America needs to grow up. If they really want to get rid of the deficit and the debt, some sacred cows are going to have to be touched. Either we need more tax revenue and/or we need less spending (and not on the order of 0.4%). Tax revenue can increase in two ways. 1) Raise taxes - not a popular idea, and economically it will produce an immediate increase, however over the long run, tax increases tend to depress the growth engine. 2) Enact policies that increase GDP (which may mean tax cuts) - these usually lead to lower tax revenue immediately (simple math if you make $100000 and I get 20% this year and 15% next year then I have less money next year), however in the long run, those extra funds in private hands will drive the economic engine to produce more - hence revenues will eventually rise.

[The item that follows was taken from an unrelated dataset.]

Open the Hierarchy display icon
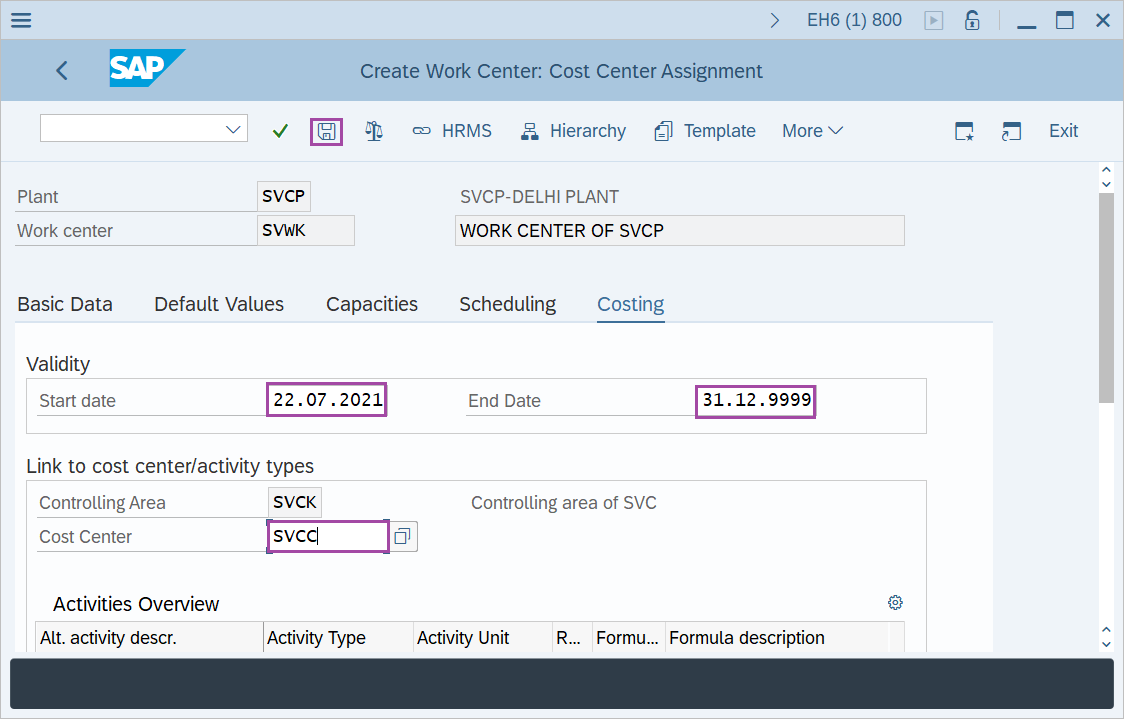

Spending is the key. For one, it is something that the government actually has control over. If you are looking at cutting the deficit, then spending needs to be cut by $1 trillion. Simple math will tell you that if you only cut 100% of the frozen budget (i.e. $450 billion) you are still not even halfway to $1 trillion. So some of the other stuff needs to be cut. Cutting Social Security isn't going to do much. Currently SS taxes bring in almost enough to pay for the outlays (until 2014). So completely eliminating SS will be a net change of zero (although, I fully support eliminating it).

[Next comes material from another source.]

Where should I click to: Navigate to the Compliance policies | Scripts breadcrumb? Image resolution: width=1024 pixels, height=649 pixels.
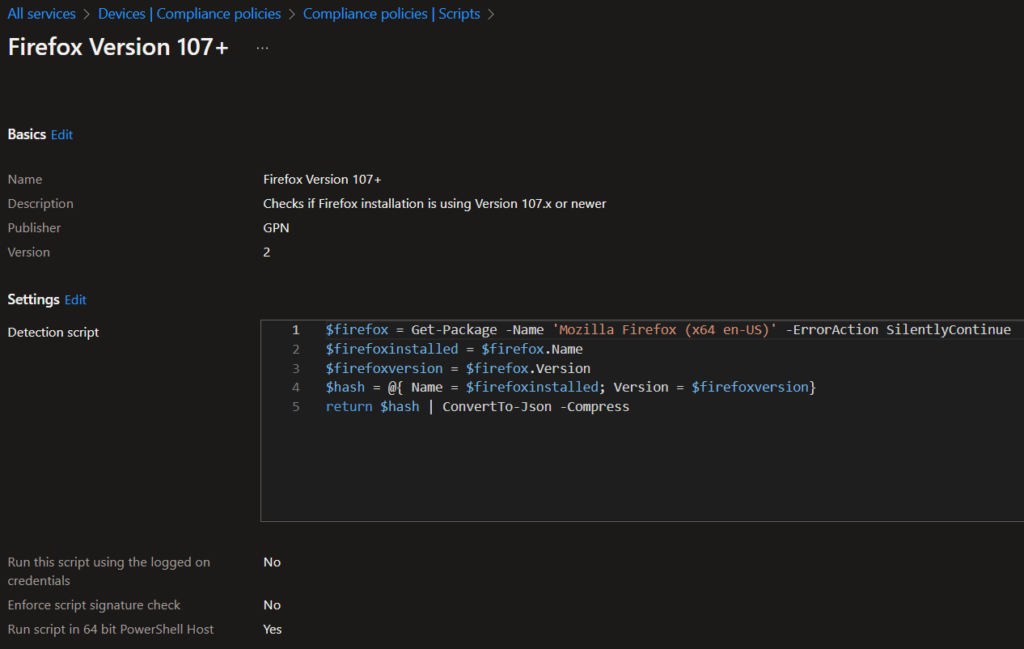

How about Medicare and Medicaid? Oh, I am such a heartless schmuck to even suggest it. Well, that would cut the deficit in 2011 by $500 billion. So between Medicare, Medicaid and non-security discretionary spending, we eliminate almost $1 trillion. Surely, we could find another $50 billion from the Pentagon's budget. What would this do for the working poor in America that politicians love to put on the pedestal. Well, just in the payroll taxes alone, they would get a 7.65% payraise if you don't count the employer contribution (adding in the employer contribution then you get 15%). Don't you think the poor (and every working American) could use a 15% pay raise?
But what about the people that depend on SS and Medicare? Tough, the government shouldn't be in the business of compassion. Let the private sector handle. It does it better and more efficiently. And when I give money to XYZ Charity, I usually don't have to worry about them taking me for a sucker. Someone has to make the hard decisions. Not a single politician today is going to do it. Medicare is already paying out more than it brings in, SS will be in 2014. If I were less than 50 years old, I would make sure that I had some other means of retirement, because these two programs will not be there when you retire. For those who are younger, put money into investments that are not subject to payroll taxes. You're going to need it.